I use a regular hand truck plus strap and pad for bumpy rides if it's in a multi story. For residential, I just pick it up and carry it out.


----------



## Titan Plumbing (Oct 8, 2009)

I just break them up and put the pieces in a 5 gal bucket.


----------



## bizzybeeplumbin (Jul 19, 2011)

I just carry them out. If its a long driveway, I leave the dolly at the door, carry it to the door and wheel it down the driveway.

One day tho, I may need a dolly like yours :thumbup:


----------



## Redwood (Sep 8, 2008)

Looks like it needs a longer handle for on the stairs...


----------



## user2090 (Sep 26, 2009)

With guns like these, I don't need no stinking dolly.


----------



## Dun' Right (Sep 27, 2010)

I like it. If working on apartments or high rise, or in an area of town where you may have to truck the toilet multiple blocks or storys I think it would be worth it's weight in gold. I usually take my sawzall and cut the tank off the toilet. 2 trips. Walk in with new base, pull toilet and set base. Cut tank off, carry tank out, bring new tank in. Set tank, and carry bowl out.


----------



## RealLivePlumber (Jun 22, 2008)

I make the aprentice carry it out. And carry the new one in. And gently set it on the closet flange. Then, I'll snug up the bolts. :yes:


----------



## ChrisConnor (Dec 31, 2009)

RealLivePlumber said:


> I make the aprentice carry it out. And carry the new one in. And gently set it on the closet flange. Then, I'll snug up the bolts. :yes:



But do you put the seal on the flange or on the bowl ??????????????


----------



## easttexasplumb (Oct 13, 2010)

Everyone knows the wax ring goes on the


----------



## rocksteady (Oct 8, 2008)

ChrisConnor said:


> But do you put the seal on the flange or on the bowl ??????????????


 When you say "seal" I'm sure you mean putty, right? :boxing:







Paul


----------



## ChrisConnor (Dec 31, 2009)

rocksteady said:


> When you say "seal" I'm sure you mean putty, right? :boxing:


I made my statement with every intent of ambiguity.


----------



## DUNBAR PLUMBING (Sep 11, 2008)

Make one,


Send me one,


And I'll market the product for you. I'll make a video of it, showing it to the masses.

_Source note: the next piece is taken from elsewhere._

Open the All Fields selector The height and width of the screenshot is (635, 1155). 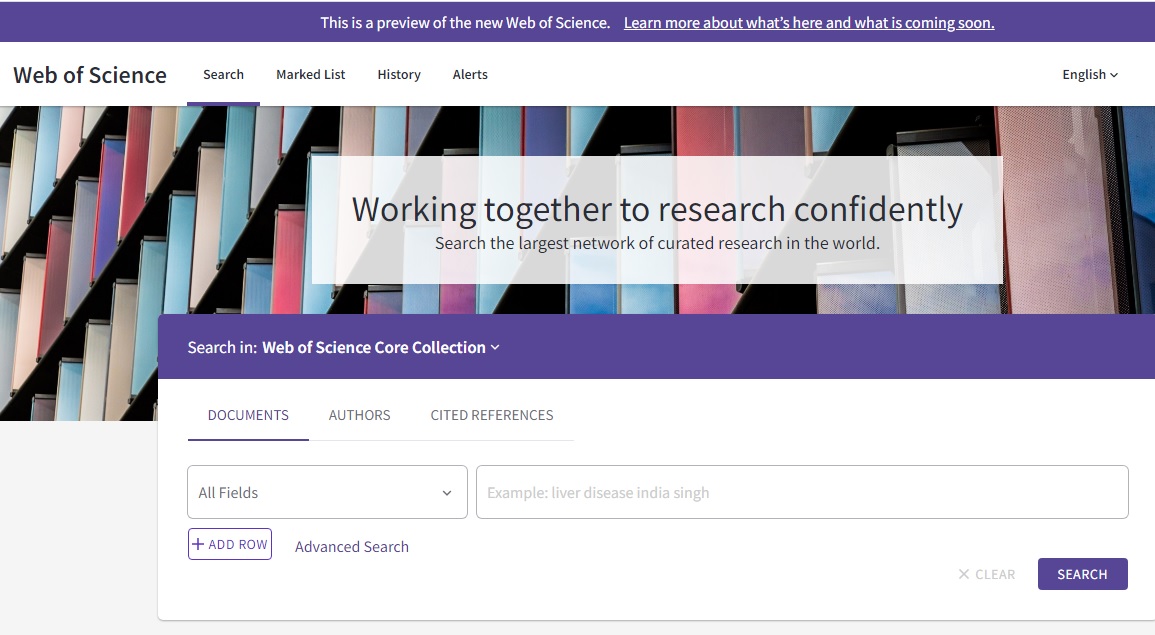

It will get traction on the internet. 






Toan Nguyen said:


> Hi guys, how do you transport stools when removing from the job? I made this when I had some free time.


----------



## ChrisConnor (Dec 31, 2009)

DUNBAR PLUMBING said:


> Make one,
> 
> 
> Send me one,
> ...


----------



## rrman (Oct 29, 2008)

*rrman*

When they're empty they're not that heavy.Pickit up with both hands in center between bowl and tank.Rest it on your hip and lean back slightly.


----------



## 422 plumber (Jul 31, 2008)

Is "stool dolly" code for a a nasty chick who likes Cleveland steamers?


----------